You may have heard vaguely about copper recycling. You probably even know that copper can be recycled without any loss at all- much like aluminum. It's often used in electrical components, as it has excellent conductive properties. You may even live in a state where stealing copper is a larger offense than stealing something the same size of equal value for another material- because copper retains it's worth so well, it can be a target for thieves.
But what do you know about the actual process of recycling copper?
Well, it's become popular because mining is in decline, for several reasons. Mining is dangerous and can be harmful to the environment, so many people feel it's better to try to make use of what has already been mined, rather than continuing to plunder the earth for materials that are already extant and usable.
If you have somehow gotten your hands on a lot of scrap copper and are looking to recycle it, but don't want to get that involved, you can look into people who collect scrap for a living, who may be willing to pay you a reasonable amount of money to take that copper off your hands.

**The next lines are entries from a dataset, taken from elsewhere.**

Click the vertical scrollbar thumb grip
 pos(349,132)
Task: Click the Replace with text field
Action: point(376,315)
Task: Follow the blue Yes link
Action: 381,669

There are also scrap yards who will pay you for it, generally by the pound.
Copper recycling generally starts with examining the copper to ensure it's of the quality that they want. (And is, in fact, copper and not a close facsimile.)
Next, the copper is generally chopped up or shredded into small bits. The size of the bits tends to vary, there's different choppers for different applications. Also, the business or person who is doing the process of recycling copper may have a specific end goal in mind for what the copper will be, and will use a chopper that will generally get the rough shape they want. Then the copper bits will generally be separated by density and size. This can help with the process of ensuring that the end product copper is pure copper, as most alloys have different densities. Many recycling places will also have a proprietary process where they further refine the chopped bits for purity. This can vary, but likely includes a magnet to remove ferrous materials, as well as visual examination to remove clearly non-copper materials.
Finally, the copper is melted and cast into the new shape. Most places will turn out rods that can be used for creating wire, just because that's such a common use for copper.